The lack of scripting also means that most advertisements and tracking won’t load in the first place, making it even faster (and good for privacy!)

Visuals

CSS support lags behind quite a bit compared to other web browsers, but that’s partly because development stalled for a decade when one of the project leads passed away.

Depending on how complex a site is, it might display just fine, or a little bit off, or be way off but still readable. Or broken. On sites powered by MediaWiki (Wikipedia, Fandom wikis, etc), for instance, the articles themselves are often readable, but the sidebars, headers or footers may look like they’ve been broken up into pieces.

And I keep having trouble getting it to display emoji consistently under Linux, though it displays them fine on macOS.

So whether Dillo works for you depends heavily on what you want to use it for. If you want to connect to Bluesky or read Gmail or anything like that
that’s not going to work. At all. Online shopping would be iffy at best. But if you’re searching for information, or hanging out at Metafilter, or actually reading stuff, it might be worth a look.

Fediversal

Unfortunately Dillo can’t show you the project’s own Mastodon account, because Mastodon requires JavaScript.

But a Snac timeline looks good – which makes sense, because Snac is ultra-minimalist itself – and you can even log into a Snac site and post, because Snac only requires baseline HTML and HTTP(s) to work! The UI is a bit clunky because the browser doesn’t support the HTML5 Details element (yet?), so all the forms and buttons and fields are visible all the time. But it works!

Small Internet and Other Plugins

There are plugins available to support various “small internet” protocols like Gemini and Gopher. And since even the oldest web browsers already support more formatting than Gemtext, plain text, or Gopher menus, they don’t suffer at all. I mean, yeah, Lagrange is prettier, but that’s all in the defaults, not the site support!

There are also plugins to enable IPFS, bookmark sync via Firefox accounts, and a dedicated reading mode.

Availability

Current packages (3.1 and up) are available in various Linux distributions including Fedora, Arch and Alpine, and in Homebrew for macOS.

Debian still has the old 3.0 release from before the multi-year gap, which is unfortunate because it doesn’t handle newer SSL/TLS, and there’s no Flatpak or Snap as far as I know, but you can still install it from source on Debian or an atomic distribution like Fedora Silverblue.

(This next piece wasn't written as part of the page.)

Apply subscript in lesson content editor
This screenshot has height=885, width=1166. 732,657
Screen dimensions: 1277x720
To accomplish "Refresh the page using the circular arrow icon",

Apparently it works on Windows with Cygwin again, too! (I wrote up how to compile the old GTK+ version on Cygwin, back when I was maintaining RPM packages for installing Dillo on Fedora and a couple of other distributions, but that’s been obsolete since the switch to FLTK in 2008, and I eventually deleted it in one site cleanup or another.)

Consent-O-Matic

★★★★★

A convenient browser extension that detects cookie consent pop-ups and automatically fills them out according to your choices in the extension settings. So you only need to say (for example) “preferences are ok, but analytics and ad tracking aren’t” once instead of for every new site you visit.

It’s been a while since I’ve visited a website with a consent banner that it didn’t recognize.

By default it lets the pop-ups show briefly, so you know the site is tracking and you know the add-on is telling it what it can and can’t track, but you can also set it to hide them from the start if you’d rather not be bothered.